Bagel fiends across Portland suffered a big blow in 2011. Kettleman Bagel Company, a beloved brand that had been boiling bagels since 2006, was bought by Einstein Noah Restaurant Group, the parent company to chains Einstein Bros. and Noah's New York Bagels.

The collective despair was aired on Reddit feeds and Facebook polls. But there was one group of middle schoolers that was particularly put out. For years, the Portland Jewish Academy had been receiving kosher challah from Kettleman. One of the only kosher bakeries in town, its dissolution left a void.

Fortunately for the PJA Dragons, their newfound need coincided with the growing hobby of a welcomed superhero.

Enter the Challahman.

In spring 2012, the aspiring baker then known as Rich Meyer went on a trip to Israel and was struck by the sight of stall-high piles of challah spilling into the streets of the Shuk Mahane Yehuda, one of Jerusalem's largest markets. Inspired by the towers of braided dough, he started baking more challah when he returned home to Portland. It was around this time he learned that PJA was still looking for a kosher challah purveyor. So he rented out a kitchen at a local synagogue and increased production.

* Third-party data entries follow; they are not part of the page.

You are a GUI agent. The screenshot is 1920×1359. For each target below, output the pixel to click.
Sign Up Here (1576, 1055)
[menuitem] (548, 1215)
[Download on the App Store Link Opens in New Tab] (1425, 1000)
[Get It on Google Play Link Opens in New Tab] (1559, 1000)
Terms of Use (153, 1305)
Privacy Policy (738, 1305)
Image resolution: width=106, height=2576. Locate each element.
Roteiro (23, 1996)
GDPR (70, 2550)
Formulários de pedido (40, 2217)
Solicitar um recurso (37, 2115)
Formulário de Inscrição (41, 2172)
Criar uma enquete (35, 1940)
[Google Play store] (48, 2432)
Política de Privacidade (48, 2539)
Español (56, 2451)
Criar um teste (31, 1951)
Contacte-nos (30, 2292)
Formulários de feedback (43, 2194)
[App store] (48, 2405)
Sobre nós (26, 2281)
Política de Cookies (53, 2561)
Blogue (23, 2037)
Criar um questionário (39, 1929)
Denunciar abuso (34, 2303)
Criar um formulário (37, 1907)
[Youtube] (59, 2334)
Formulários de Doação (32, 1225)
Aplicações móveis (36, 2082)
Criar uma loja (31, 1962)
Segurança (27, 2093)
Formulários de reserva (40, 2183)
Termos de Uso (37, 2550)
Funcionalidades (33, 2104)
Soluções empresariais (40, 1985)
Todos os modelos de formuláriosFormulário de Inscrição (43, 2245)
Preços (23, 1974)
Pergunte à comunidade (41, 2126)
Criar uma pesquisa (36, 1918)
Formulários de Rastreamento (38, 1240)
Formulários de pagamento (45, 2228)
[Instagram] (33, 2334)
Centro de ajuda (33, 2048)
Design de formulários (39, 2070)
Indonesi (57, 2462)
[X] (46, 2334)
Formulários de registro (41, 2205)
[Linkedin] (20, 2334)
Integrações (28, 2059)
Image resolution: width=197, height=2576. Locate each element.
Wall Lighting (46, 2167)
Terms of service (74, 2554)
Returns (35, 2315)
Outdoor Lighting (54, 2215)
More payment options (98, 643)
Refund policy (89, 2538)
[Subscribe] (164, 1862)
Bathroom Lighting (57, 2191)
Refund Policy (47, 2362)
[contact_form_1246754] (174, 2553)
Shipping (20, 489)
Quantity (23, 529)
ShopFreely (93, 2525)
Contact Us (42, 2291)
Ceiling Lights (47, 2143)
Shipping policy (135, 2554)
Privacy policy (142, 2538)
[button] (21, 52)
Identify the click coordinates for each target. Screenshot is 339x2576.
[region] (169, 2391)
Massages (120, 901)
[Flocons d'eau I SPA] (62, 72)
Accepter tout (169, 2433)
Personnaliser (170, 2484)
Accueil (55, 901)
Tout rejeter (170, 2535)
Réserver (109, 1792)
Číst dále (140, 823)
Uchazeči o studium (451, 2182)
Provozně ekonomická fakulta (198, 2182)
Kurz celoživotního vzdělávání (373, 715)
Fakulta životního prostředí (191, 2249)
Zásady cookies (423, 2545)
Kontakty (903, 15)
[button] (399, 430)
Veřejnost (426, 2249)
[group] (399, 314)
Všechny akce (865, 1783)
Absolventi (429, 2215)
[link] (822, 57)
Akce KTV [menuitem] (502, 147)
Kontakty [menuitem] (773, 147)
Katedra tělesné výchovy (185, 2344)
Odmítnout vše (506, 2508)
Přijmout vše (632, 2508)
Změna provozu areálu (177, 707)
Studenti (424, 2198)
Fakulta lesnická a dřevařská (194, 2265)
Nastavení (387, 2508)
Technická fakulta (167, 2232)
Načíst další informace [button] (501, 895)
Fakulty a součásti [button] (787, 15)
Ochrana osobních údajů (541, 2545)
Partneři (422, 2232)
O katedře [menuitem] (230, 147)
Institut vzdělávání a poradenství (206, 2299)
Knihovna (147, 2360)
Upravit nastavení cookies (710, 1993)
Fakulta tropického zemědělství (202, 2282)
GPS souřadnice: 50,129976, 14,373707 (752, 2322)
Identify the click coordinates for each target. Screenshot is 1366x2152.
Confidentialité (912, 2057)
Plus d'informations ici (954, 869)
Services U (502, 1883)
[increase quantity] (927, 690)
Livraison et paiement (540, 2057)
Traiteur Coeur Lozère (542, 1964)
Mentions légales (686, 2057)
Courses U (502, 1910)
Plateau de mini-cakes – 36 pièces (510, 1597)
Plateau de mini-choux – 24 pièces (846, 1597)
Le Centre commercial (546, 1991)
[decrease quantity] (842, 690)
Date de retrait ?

"I had a few people who helped me go from baking two loaves at a time to baking many loaves at a time," Meyer says, "and that's when the Challahman was born."

Meyer's challah was a hit at the school, and he started receiving and filling more special requests for home-delivered bread. Two years in, he began working with a local bakery to produce loaves that stocked the shelves of Fred Meyer, Green Zebra, Albertsons, and others He even became the trusted supplier for many local brunch joints, though he won't divulge exactly where.

Meyer's challah is classic. Each loaf has plump braids and a crust with a brown sheen so uniform it could be the subject of a stock photo shoot. Meyer uses the standard ingredients: oil, flour, egg, yeast, sugar, salt. When you rip into the challah, you'll see an inner crumb whiter than some eggier versions and the sought-after shards of pulled dough.

Along with his addition of vanilla, however, Meyer's challah has what most commercially produced challah in Portland do not: a rabbi who oversees the baking and ensures that each loaf is kosher.

"It's important to me that I have a kosher product," Meyer says. "Not everyone wants or needs challah to be kosher, but a lot of people do."

But not even Challahman has proven immune to the pandemic. The kosher facility where Meyer's loaves rise cut its hours, forcing Meyer to scale back production and pull his challah from grocery store shelves. Once again, Portlanders who value quality kosher glutenous goods spoke up. And so, in spring 2020, Meyer returned to his roots, delivering loaves to schools, synagogues and homes.

Now, you can have the Challahman himself deliver challah to your doorstep every week. Ordering loaves online on Tuesday guarantees both Friday delivery and the donation of a loaf of challah to the Holocaust survivors program of the Jewish Family & Child Service.

Meyer doesn't know how the Challahman will morph again postpandemic. He does, however, have a dream. He hopes to one day trade in his black minivan for a decked-out delivery truck—decals of his logo on the side, blasting klezmer music through the streets of Portland, and tossing loaves to passersby.

"People are spread out all over the place," he says. "I like looking for creative ways to keep community cohesive in difficult times."